#### Assigned task
Return the records exactly, from the first line through the "XL (172, 594)" line.

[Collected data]

------------

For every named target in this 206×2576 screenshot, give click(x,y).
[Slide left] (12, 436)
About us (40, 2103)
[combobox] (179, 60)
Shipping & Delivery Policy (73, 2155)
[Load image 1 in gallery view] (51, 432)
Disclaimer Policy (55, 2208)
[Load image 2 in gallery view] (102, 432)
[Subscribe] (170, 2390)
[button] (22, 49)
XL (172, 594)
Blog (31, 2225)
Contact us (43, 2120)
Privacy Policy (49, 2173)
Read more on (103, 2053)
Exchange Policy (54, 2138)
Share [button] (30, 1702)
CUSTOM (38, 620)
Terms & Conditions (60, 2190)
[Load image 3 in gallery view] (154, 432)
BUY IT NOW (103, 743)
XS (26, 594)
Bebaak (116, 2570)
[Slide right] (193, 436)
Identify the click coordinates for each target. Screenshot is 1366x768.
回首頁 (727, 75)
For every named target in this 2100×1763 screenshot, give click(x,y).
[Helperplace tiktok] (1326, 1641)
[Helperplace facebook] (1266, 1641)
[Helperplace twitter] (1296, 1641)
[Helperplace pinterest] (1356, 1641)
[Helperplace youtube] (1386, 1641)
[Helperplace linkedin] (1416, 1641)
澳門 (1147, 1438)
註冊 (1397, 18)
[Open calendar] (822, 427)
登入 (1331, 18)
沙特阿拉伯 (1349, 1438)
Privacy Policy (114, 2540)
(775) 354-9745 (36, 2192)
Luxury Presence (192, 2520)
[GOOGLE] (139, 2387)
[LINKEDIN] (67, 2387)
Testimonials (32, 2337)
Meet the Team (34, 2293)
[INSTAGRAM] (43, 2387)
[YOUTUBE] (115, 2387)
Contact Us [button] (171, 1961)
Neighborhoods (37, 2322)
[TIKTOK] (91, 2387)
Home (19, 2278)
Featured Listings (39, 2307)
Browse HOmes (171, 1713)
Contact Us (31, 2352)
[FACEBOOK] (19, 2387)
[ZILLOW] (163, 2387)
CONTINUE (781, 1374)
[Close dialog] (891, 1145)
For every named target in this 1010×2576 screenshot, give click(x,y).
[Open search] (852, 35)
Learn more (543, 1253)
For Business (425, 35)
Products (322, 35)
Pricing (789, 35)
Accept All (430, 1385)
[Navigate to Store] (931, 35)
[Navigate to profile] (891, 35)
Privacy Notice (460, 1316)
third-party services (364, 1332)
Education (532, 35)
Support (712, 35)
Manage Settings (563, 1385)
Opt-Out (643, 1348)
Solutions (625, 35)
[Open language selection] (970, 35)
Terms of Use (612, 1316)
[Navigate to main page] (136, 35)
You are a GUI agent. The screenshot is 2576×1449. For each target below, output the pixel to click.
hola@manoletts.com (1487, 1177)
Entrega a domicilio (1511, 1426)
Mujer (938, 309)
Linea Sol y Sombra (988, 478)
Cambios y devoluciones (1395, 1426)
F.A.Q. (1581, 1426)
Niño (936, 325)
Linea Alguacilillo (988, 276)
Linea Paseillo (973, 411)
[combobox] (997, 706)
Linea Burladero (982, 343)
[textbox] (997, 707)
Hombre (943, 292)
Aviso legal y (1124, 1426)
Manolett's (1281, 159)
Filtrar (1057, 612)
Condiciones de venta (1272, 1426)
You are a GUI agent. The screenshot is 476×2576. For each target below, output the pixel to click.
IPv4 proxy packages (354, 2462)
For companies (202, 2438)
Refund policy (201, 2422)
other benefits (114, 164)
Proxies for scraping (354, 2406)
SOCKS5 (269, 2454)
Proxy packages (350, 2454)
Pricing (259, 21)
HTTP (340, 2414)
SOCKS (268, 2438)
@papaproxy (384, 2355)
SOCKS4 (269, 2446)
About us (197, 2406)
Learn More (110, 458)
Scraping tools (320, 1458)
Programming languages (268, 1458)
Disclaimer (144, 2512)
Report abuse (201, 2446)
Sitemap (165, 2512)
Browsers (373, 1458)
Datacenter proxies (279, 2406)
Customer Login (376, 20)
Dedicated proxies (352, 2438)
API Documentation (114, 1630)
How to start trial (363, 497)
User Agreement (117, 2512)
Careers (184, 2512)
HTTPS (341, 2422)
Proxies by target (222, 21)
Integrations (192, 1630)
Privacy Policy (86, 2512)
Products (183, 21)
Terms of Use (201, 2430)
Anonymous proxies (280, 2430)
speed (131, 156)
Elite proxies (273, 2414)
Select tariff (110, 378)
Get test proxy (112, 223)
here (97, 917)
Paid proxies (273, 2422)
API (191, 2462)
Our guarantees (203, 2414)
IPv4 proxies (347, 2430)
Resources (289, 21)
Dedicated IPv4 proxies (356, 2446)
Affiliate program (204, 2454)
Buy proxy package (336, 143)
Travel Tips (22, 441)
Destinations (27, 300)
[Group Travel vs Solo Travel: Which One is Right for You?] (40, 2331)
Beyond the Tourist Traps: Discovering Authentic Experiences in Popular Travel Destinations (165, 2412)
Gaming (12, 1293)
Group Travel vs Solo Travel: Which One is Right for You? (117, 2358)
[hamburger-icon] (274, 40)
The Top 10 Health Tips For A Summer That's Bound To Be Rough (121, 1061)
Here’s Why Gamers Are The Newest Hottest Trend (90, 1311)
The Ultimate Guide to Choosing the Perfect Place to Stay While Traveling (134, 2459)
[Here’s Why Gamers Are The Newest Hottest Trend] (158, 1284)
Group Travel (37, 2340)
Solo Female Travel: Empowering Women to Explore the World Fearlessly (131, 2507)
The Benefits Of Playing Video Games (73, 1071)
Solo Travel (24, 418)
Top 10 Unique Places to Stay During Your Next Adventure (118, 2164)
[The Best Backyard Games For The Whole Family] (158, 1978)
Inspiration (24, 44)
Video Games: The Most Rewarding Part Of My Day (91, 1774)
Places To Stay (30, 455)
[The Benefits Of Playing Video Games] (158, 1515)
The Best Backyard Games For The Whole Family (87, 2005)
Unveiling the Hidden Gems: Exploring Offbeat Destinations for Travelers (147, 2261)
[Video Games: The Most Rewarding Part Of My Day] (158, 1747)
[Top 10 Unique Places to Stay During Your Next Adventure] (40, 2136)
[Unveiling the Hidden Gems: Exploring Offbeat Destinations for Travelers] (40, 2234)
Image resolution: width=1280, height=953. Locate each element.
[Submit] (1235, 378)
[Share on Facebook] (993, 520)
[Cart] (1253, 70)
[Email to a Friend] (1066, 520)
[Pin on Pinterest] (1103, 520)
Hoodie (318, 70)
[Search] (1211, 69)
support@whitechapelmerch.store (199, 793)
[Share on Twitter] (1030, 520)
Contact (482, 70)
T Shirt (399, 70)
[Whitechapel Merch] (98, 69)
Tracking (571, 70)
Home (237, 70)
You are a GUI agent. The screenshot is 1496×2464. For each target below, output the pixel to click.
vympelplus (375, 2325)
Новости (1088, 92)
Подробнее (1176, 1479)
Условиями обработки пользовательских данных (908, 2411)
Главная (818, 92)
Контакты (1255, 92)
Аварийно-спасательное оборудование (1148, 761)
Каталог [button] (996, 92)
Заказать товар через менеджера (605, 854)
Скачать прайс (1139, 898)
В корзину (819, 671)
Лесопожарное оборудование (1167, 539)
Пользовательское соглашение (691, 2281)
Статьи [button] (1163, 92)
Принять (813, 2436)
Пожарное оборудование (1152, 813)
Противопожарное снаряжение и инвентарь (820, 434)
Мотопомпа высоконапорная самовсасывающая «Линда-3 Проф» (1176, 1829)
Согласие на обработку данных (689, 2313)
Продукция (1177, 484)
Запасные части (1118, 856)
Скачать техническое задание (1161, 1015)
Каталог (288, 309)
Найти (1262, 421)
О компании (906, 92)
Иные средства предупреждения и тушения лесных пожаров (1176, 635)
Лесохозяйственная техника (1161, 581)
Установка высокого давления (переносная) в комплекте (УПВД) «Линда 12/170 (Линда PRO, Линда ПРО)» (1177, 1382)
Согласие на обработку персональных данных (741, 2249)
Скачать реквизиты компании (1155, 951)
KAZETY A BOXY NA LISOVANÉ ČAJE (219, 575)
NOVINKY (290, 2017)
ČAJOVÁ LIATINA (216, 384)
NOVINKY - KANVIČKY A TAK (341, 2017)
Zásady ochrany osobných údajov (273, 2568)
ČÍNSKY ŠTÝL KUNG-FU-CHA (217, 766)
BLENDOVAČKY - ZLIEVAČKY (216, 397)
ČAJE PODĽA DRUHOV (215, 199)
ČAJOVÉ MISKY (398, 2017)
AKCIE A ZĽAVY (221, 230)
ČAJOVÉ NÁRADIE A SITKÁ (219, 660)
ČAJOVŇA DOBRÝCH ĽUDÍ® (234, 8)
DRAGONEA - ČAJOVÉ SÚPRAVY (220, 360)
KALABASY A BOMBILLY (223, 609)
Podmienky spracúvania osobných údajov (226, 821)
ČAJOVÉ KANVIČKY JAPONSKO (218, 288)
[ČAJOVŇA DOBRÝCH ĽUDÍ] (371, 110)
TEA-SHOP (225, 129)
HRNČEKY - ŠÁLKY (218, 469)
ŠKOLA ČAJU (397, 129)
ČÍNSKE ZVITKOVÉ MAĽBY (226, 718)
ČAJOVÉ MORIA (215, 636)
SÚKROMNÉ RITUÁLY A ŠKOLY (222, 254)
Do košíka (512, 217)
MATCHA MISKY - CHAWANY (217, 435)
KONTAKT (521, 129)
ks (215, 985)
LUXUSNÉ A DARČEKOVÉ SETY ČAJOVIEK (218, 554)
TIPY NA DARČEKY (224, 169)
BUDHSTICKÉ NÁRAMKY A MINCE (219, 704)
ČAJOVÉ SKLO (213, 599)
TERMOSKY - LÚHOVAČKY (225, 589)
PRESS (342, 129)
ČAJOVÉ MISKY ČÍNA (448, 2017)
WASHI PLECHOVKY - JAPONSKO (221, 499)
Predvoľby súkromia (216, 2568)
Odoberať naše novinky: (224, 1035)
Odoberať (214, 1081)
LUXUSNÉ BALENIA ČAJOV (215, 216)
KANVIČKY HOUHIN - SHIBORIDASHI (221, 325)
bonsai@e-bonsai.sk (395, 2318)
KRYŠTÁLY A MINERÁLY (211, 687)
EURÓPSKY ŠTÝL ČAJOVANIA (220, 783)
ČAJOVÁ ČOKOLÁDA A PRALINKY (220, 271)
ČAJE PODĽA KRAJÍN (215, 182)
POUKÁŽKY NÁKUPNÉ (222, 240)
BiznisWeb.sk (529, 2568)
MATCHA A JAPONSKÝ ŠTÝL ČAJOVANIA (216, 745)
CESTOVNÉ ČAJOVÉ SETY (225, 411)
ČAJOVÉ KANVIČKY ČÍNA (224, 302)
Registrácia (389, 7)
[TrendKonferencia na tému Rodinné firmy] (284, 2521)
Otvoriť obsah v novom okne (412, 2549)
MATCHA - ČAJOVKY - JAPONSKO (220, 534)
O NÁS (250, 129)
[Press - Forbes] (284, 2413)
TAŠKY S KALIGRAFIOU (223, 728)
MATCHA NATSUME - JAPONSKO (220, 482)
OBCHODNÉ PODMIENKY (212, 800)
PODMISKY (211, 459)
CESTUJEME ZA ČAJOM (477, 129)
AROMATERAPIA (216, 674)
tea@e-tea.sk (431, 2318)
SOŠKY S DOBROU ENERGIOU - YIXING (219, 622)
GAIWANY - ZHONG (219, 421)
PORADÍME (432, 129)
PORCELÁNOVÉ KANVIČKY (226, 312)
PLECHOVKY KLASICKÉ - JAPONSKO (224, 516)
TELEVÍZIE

------------

#### Reply to the exercise
For every named target in this 206×2576 screenshot, give click(x,y).
[Slide left] (12, 436)
About us (40, 2103)
[combobox] (179, 60)
Shipping & Delivery Policy (73, 2155)
[Load image 1 in gallery view] (51, 432)
Disclaimer Policy (55, 2208)
[Load image 2 in gallery view] (102, 432)
[Subscribe] (170, 2390)
[button] (22, 49)
XL (172, 594)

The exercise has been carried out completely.